Study reveals why individuals carrying identical gene mutations have varying disease severity

Researchers at the New York Genome Center (NYGC) and Columbia University have uncovered a molecular mechanism behind one of biology's long-standing mysteries: why individuals carrying identical gene mutations for a disease end up having varying severity or symptoms of the disease. In this widely acknowledged but not well understood phenomenon, called variable penetrance, the severity of the effect of disease-causing variants differs among individuals who carry them.

Reporting in the August 20 issue of Nature Genetics, the researchers provide evidence for modified penetrance, in which genetic variants that regulate gene activity modify the disease risk caused by protein-coding gene variants. The study links modified penetrance to specific diseases at the genome-wide level, which has exciting implications for future prediction of the severity of serious diseases such as cancer and autism spectrum disorder.

NYGC Core Faculty Member and Columbia University Department of Systems Biology Assistant Professor Dr. Tuuli Lappalainen led the study alongside post-doctoral research fellow Dr. Stephane Castel.

"Our findings suggest that a person's disease risk is potentially determined by a combination of their regulatory and coding variants, and not just one or the other," Dr. Lappalainen said. "Most previous studies have focused on either looking for coding variants or regulatory variants that affect disease in these individuals or potentially looking at common variants that could affect disease. We have merged these two fields into one clear hypothesis that uses data from both of them, which was fairly unheard of before."

Variable penetrance has long posed a challenge for predicting the severity of a disease, even for diseases with a strong genetic association. Dr. Lappalainen and colleagues developed the modified penetrance hypothesis from their interest in the idea that gene variants that regulate the activation of genes could also play a role in modifying the penetrance of coding variants for the same gene.

As a first test of the modified penetrance hypothesis, the researchers conducted an analysis of data from the Genotype-Tissue Expression (GTEx) project, a large catalog of genetic variants that affect gene expression in humans, to evaluate the interactions of regulatory and coding variants in a human population without severe genetic diseases. They found an enrichment of combinations of regulatory and coding variants, called haplotypes, that act as protective against disease by decreasing the penetrance of coding variants associated with disease development. This finding was expected in the general population, Dr. Castel explained, as a result of natural selection removing damaging gene variants from the genome over time.

To test their hypothesis in a disease-specific population of patients, the researchers analyzed data from the National Institutes of Health's The Cancer Genome Atlas (TCGA) and the Simons Simplex Collection, a permanent repository of genetic samples from 2,600 families, each of which has one child affected with an autism spectrum disorder, and unaffected parents and siblings. In the cancer patients and individuals with autism, they found an enrichment of haplotypes predicted to increase the penetrance of coding variants associated with cancer and autism spectrum disorder, respectively.

Finally, they designed an experiment using CRISPR/Cas9 genome editing technology to test the modified penetrance hypothesis with a coding variant that is known to be associated with a disease.

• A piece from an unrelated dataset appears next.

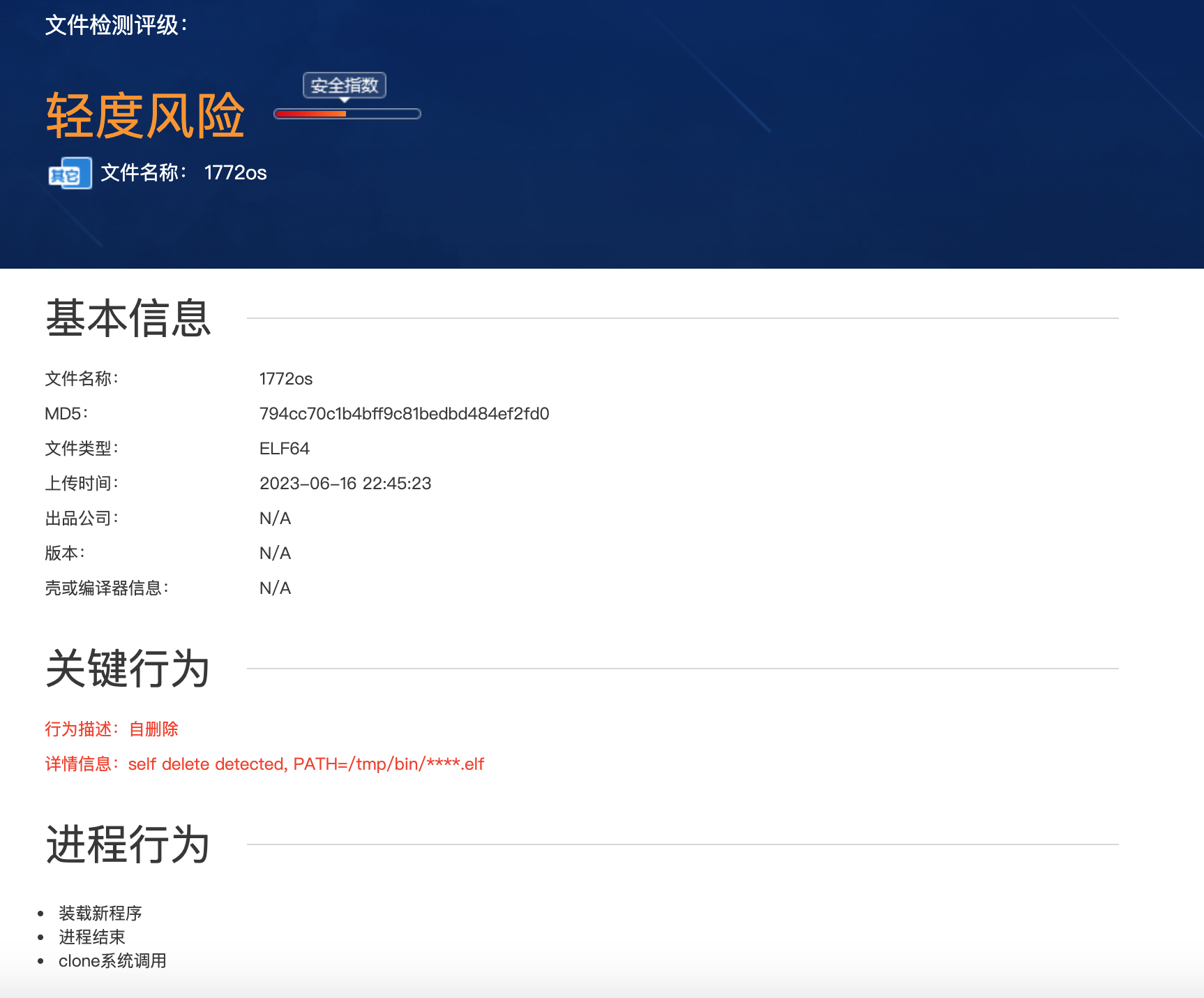The image size is (1204, 998).
Task: Select the 1772os file name in header
Action: coord(235,173)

They chose a coding variant associated with Birt-Hogg-Dubé Syndrome, a rare hereditary disease that increases the risk of certain types of tumors. They edited the SNP into a cell line on different haplotypes with a regulatory variant. The researchers were able to show that the regulatory variant indeed modified the effect of the coding disease-causing variant, consistent with expectations based on the large-scale data collections. This finding provides an important framework for scientists moving forward to experimentally test specific disease SNPs to determine if they could be affected by modified penetrance.

"Now that we have demonstrated a mechanism for modified penetrance, the long-term goal of the research is better prediction of whether an individual is going to have a disease using their genetic data by integrating the regulatory and coding variants," Dr. Lappalainen said.

"In future, studies of the genetic causes of severe diseases should take into account this idea that regulatory variants need to be considered alongside coding variants," Dr. Castel said. "This should eventually lead to a more fine-grained understanding of the risk of coding variants associated with disease."